Friday, 18 July 2014

Software release cycle

Software can have bugs, and any ongoing development has to consider carefully how the updates and development is released.

At one end of the spectrum, and obviously "best practice", one has carefully written and reviewed specifications not only of the overall system but each change that is being considered. One has a team generating the necessary test specifications, and another team writing the test systems, and another team that do module testing and regression testing. You have the developers and then people that review the code changes. Then you have alpha release to internal users, and beta release to external testers and then finally a planned and announced release along with a detailed and tested roll-back plan.

At the other end of the spectrum you have code that is hacked around on a live system and not properly tested and constantly changing and broken.

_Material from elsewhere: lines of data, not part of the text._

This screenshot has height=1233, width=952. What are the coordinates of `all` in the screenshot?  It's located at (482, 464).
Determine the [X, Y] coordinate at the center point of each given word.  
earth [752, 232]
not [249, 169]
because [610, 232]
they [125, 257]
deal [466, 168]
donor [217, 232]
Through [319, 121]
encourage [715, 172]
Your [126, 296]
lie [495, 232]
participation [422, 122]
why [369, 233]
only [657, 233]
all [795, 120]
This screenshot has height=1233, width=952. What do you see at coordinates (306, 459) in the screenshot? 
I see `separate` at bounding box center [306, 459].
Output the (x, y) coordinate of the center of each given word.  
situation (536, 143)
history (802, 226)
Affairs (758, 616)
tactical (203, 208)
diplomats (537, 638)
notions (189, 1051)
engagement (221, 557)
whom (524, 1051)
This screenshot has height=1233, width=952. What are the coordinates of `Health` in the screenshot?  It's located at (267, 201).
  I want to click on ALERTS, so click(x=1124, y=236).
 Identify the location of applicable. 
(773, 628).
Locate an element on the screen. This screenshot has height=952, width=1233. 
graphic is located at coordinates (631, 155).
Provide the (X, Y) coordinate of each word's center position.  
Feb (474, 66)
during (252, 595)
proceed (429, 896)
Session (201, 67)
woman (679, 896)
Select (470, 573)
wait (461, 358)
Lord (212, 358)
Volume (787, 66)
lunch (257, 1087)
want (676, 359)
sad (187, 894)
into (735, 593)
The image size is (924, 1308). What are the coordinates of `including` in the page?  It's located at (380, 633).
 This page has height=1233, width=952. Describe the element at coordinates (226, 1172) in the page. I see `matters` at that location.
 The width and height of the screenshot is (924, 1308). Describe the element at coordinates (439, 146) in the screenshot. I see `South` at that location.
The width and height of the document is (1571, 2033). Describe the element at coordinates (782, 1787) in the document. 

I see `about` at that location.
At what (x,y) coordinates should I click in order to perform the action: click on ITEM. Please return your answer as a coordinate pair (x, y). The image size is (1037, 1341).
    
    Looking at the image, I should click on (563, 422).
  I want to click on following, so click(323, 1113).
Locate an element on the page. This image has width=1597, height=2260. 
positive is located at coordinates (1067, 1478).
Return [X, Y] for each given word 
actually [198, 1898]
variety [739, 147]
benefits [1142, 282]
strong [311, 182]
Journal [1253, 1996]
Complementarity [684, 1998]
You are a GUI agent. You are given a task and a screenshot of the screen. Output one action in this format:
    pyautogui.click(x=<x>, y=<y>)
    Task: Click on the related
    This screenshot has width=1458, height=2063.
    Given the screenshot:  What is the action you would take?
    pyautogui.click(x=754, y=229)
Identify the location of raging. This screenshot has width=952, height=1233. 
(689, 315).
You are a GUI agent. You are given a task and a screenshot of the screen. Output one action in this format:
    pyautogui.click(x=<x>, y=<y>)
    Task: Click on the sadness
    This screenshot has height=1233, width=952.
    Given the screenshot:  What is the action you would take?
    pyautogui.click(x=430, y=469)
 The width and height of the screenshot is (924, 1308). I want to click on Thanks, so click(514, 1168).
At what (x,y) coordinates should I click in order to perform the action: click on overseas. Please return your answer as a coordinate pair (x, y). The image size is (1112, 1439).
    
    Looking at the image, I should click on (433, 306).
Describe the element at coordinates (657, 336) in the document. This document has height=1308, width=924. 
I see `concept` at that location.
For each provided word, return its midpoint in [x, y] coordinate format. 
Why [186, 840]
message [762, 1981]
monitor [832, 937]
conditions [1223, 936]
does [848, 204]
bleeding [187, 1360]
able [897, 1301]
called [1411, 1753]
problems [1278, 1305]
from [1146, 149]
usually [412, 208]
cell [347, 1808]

Both extremes have serious problems.

Interestingly, we are suffering from some of the "best practice" approach with the new roaming SIMs as it is taking ages for the mobile operator to get the new tariffing system in place for this. In the past, even with a serious bug in BT's 20CN network, it has literally taken years to get the bug fixed. The mobile operator is actually very agile for a telephone company.

We are at neither extreme - but annoyingly, over the last couple weeks, a couple of issues have come up which makes us want to improve things. We tend to be agile which means that we have much more rapid processes for testing and deployment. It does not mean we have none, obviously, but it has the down side that occasionally the live systems can run in to problems. Part of being agile is that you also have to be very good at fire fighting to reverse or resolve such problems, and we are good at that. We have a very good team.

I have mentioned some of the processes we go through for things like FireBrick development in the past. We have pretty good procedures for our LNS updates which use FireBrick. The issues of late have specifically related to our VoIP platform (though there was also a database issue which affected VoIP).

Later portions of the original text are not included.